◆ SELECTION ◆

And this too is another example of me showing your detailed mistake (in this case a strawman). And it is also another example of you not addressing my argument, but rather merely inventing another argument of your own (in this case, the strawman and your response to it).

What do finite strings get us? We’re talking about infinite strings. I don’t disagree that any finite string of 9s will be less than 1. But .999… isn’t a finite string. Are you using your series to conjure an infinitely long finite string?

This,
“1.000… - 0.999…” doesn’t show what an infinitely long string would look like, thus we are debating about it.
This;
"0.1
0.01
0.001
0.0001
.
.
.
"
Doesn’t show us what that exact same infinite line looks like either. But it DOES show us something that the other symbol didn’t show. It shows us that every single line in the ENTIRE series ends with a 1. And that there is no excuse for that 1 to ever not be there no matter how infinite the series is.

So now, how about you tell us how that 1 disappeared from the most infinite line in the series, the same line as the original would be that you say is “0.000…”

But you’re just baking in a contradiction in terms: “every single line in the ENTIRE series ends with a 1”, but an infinite string of 0s has no end. That 1 is not there when the end is not there.

Each line has an end. There is not one single line in the entire infinite set without an end. And at the end of each and every line is a 1.

Except you don’t believe that (despite it being true by definition). You want to tell us that eventually, “at infinity”, the 1 that always appears at the end of each and every other line has disappeared into merely a 0.

◆ PROBLEM DESCRIPTION ◆
Transcribe the passage of the 0.999… debate above that opens with the words containing "Except you don’t" and closes with "merely a 0.".

◆ DATASET EXTRACT ◆
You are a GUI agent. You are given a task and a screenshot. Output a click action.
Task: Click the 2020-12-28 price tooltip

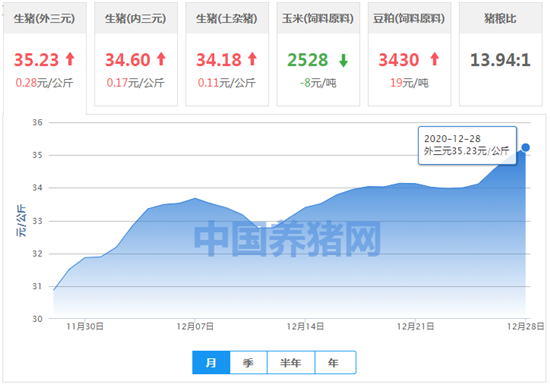click(x=467, y=145)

◆ RESULT ◆
Except you don’t believe that (despite it being true by definition). You want to tell us that eventually, “at infinity”, the 1 that always appears at the end of each and every other line has disappeared into merely a 0.